This budget also funds a range of accessibility and inclusion improvements in our community for people with disability, including enduring mental health conditions. Some of these include the development of the ACT Disability Health Strategy and first action plan; the expansion of mental health programs for young people and suicide prevention; an expansion of the PACER program, which links police, ambulance and clinicians in early response; funding to improve public school infrastructure and equitable enrolment adjustments, including students with disabilities; funding to make online government services more accessible; a $50 increase to the utilities concession; and funding to maintain the flexibus transport services.

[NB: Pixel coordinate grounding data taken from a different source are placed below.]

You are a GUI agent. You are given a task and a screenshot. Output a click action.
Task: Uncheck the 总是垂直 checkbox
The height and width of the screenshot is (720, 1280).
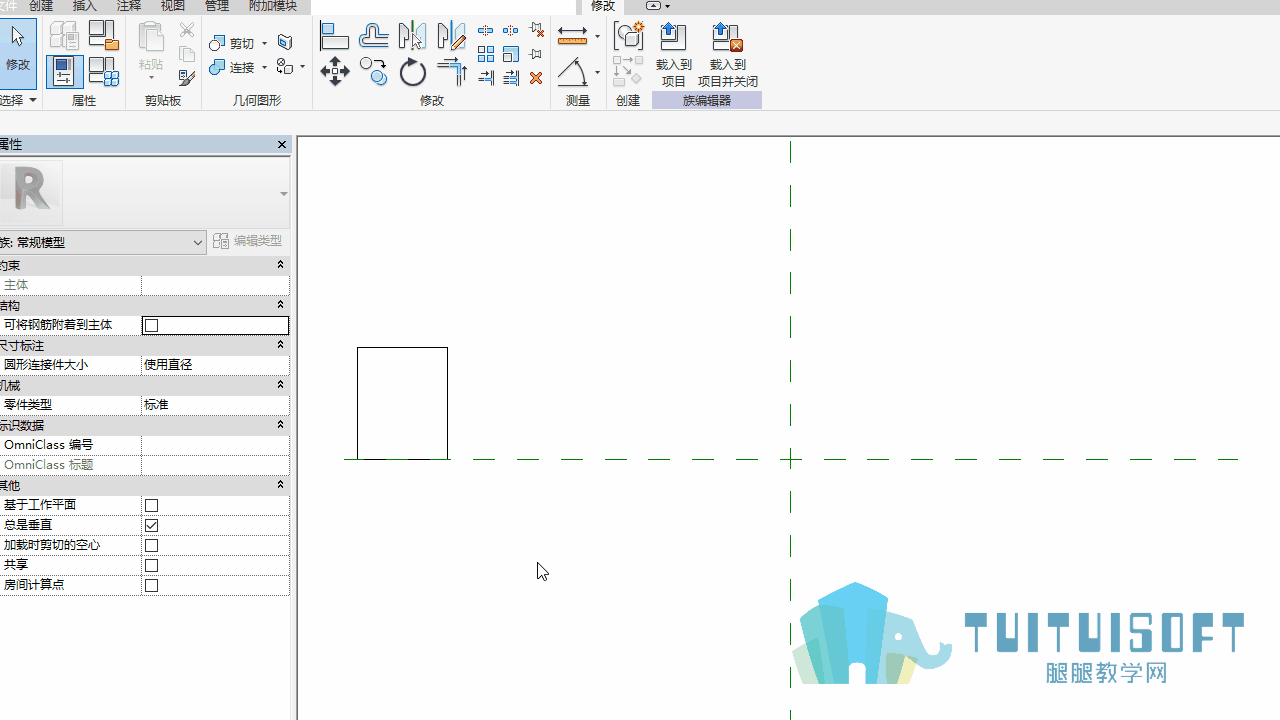click(x=151, y=525)
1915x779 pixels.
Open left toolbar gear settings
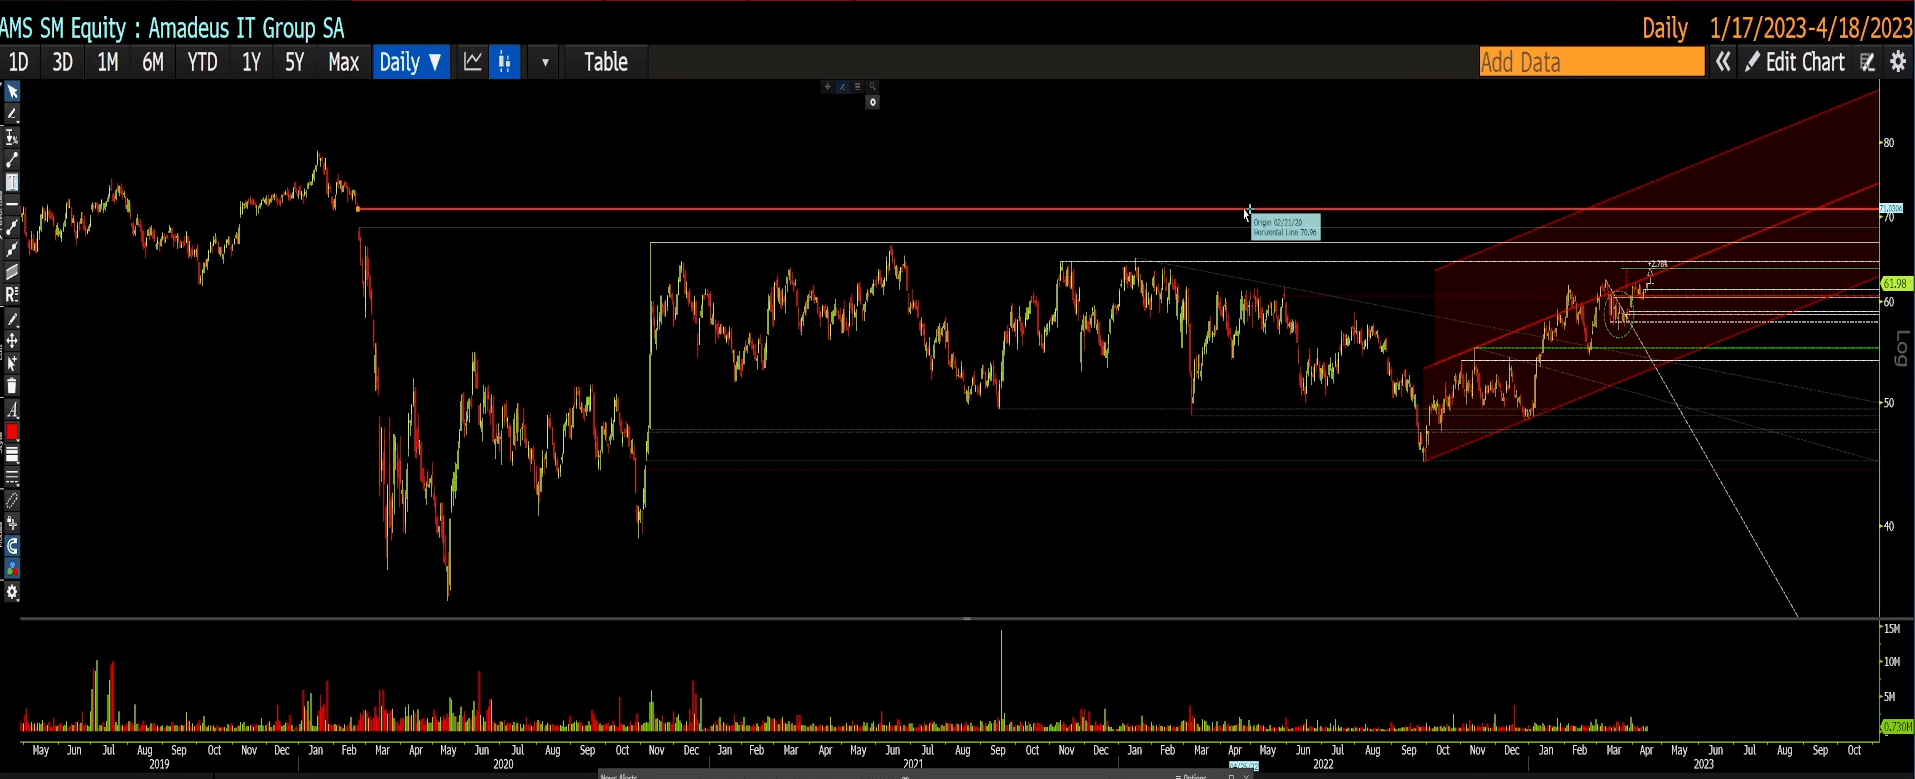[12, 592]
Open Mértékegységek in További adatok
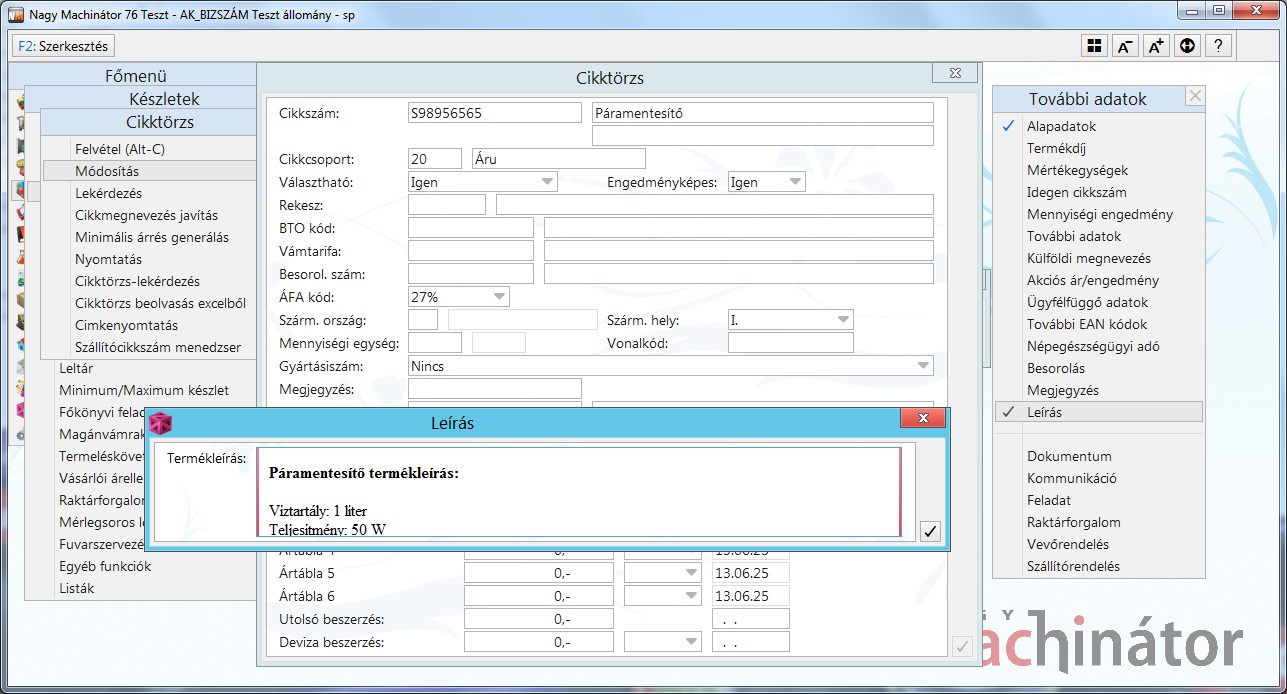This screenshot has height=694, width=1287. click(1077, 171)
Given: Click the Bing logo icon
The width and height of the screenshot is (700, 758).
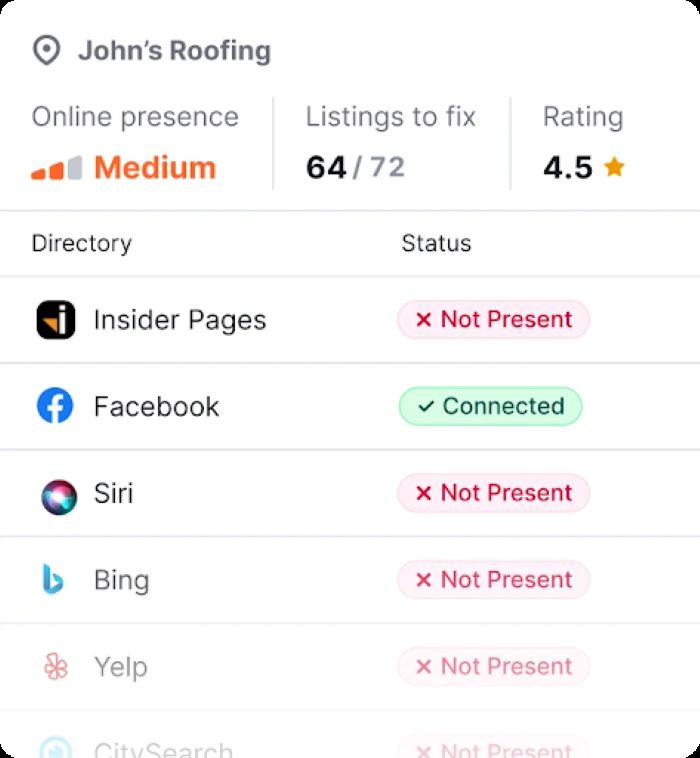Looking at the screenshot, I should coord(54,580).
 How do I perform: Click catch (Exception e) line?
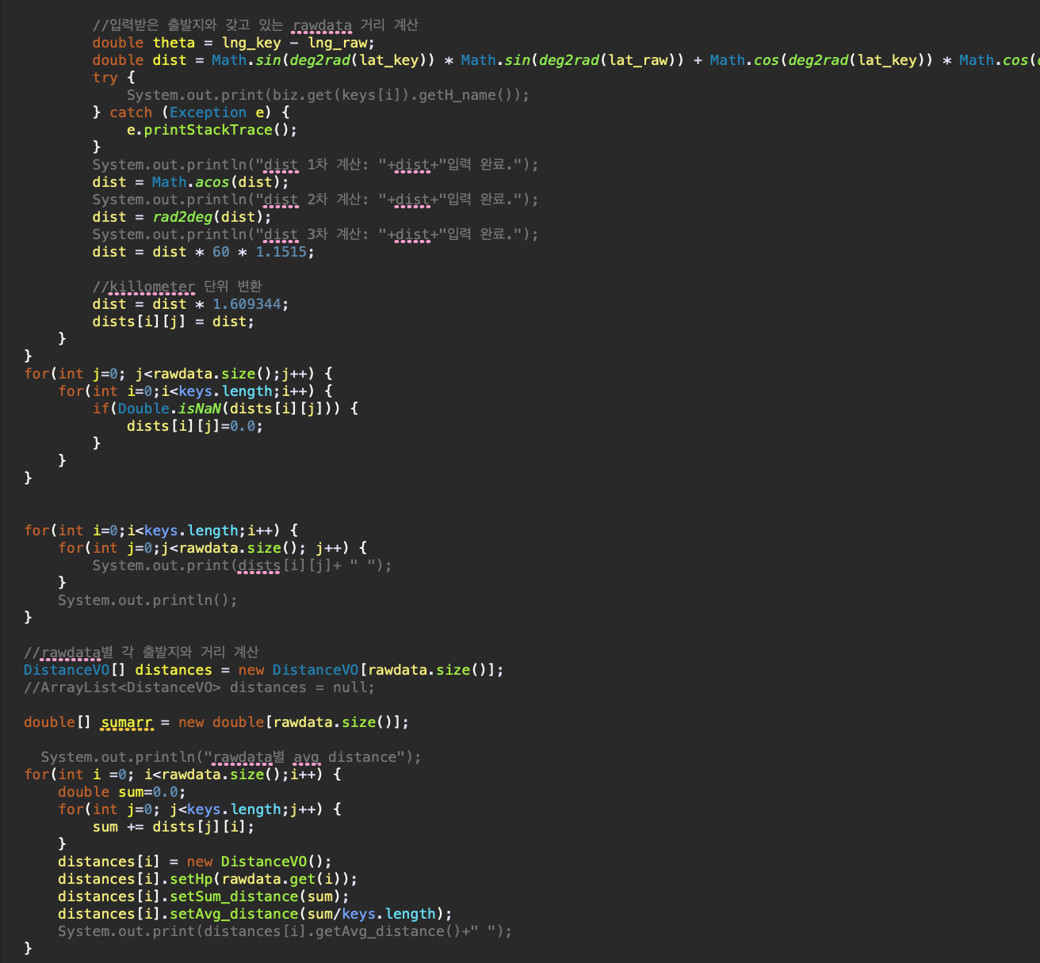190,112
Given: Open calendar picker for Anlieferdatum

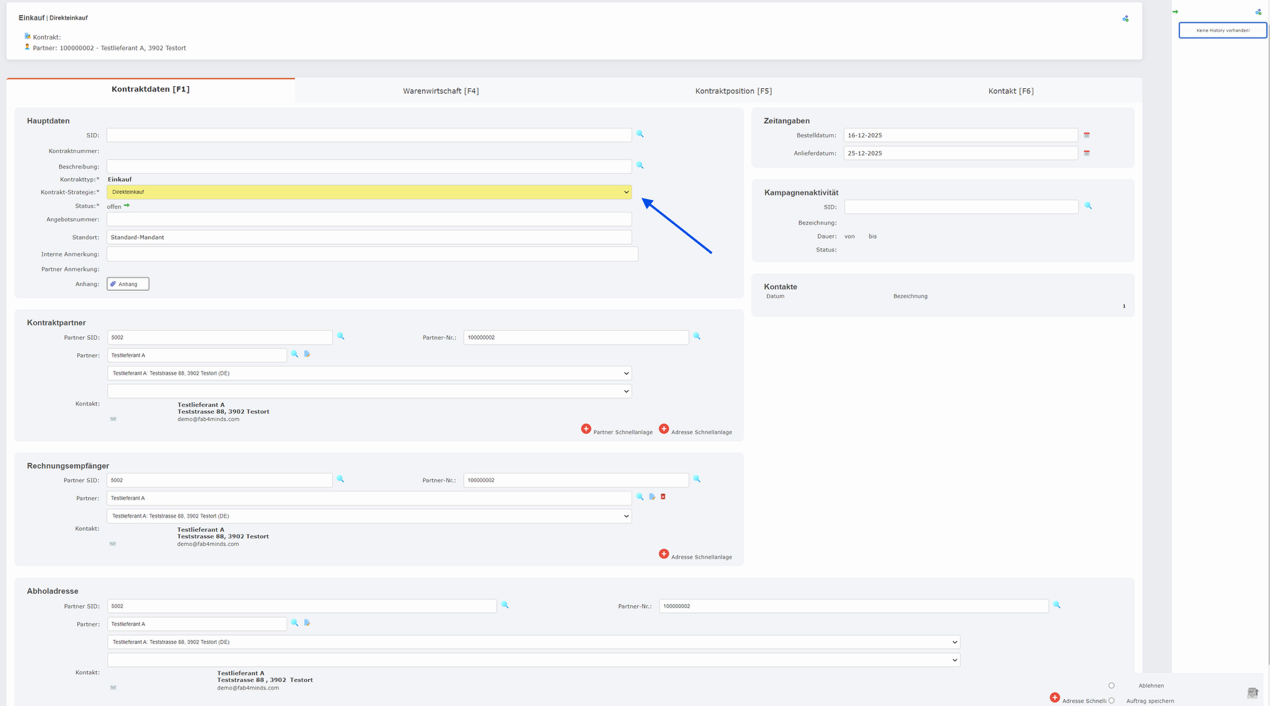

In addition, we continue to fund services that support people with disability who are not in the NDIS, as well as people who are accessing the NDIS. This includes the Children and Young People Equipment Loan Service, the CAYPELS program; the Child Development Service; the Office of the Senior Practitioner; the disability justice strategy implementation; the Integrated Service Response Program; disability Official Visitors; and both individual and systemic advocacy, which all support people with a disability to have access to mainstream supports and services, for which I particularly want to thank ADACAS and Advocacy for Inclusion, who recently completed their merger with People with Disabilities ACT.

There is much more I would like to say about the resourcing provided to programs supporting seniors, our disability community, veterans, carers, volunteers and young people in our justice system, but unfortunately there are time limits. I commend this part of the budget to the Assembly.

MRS KIKKERT (Ginninderra) (11.04): There are so many advantages to living here in the ACT, but the ACT should be a model of good governance. Living here should bring access to the best of everything: affordable housing, quality health care, safe neighbourhoods, world-class schools, well-maintained parks and community facilities, roads that are safe to drive and ride on, and so forth. Certainly, if one takes seriously the big promises and spin repeatedly offered by those opposite, we should actually be enjoying all of those things. But we are not, because this is a government that talks big but fails to delivery every single time.

This budget is one more example of that. Characterised by lack of substance, it highlights a government that is content to merely fiddle around the edges. I will share a few illustrations from the recent budget estimates process in relation to my shadow portfolios, beginning with families, youth and community services, and specifically child protection.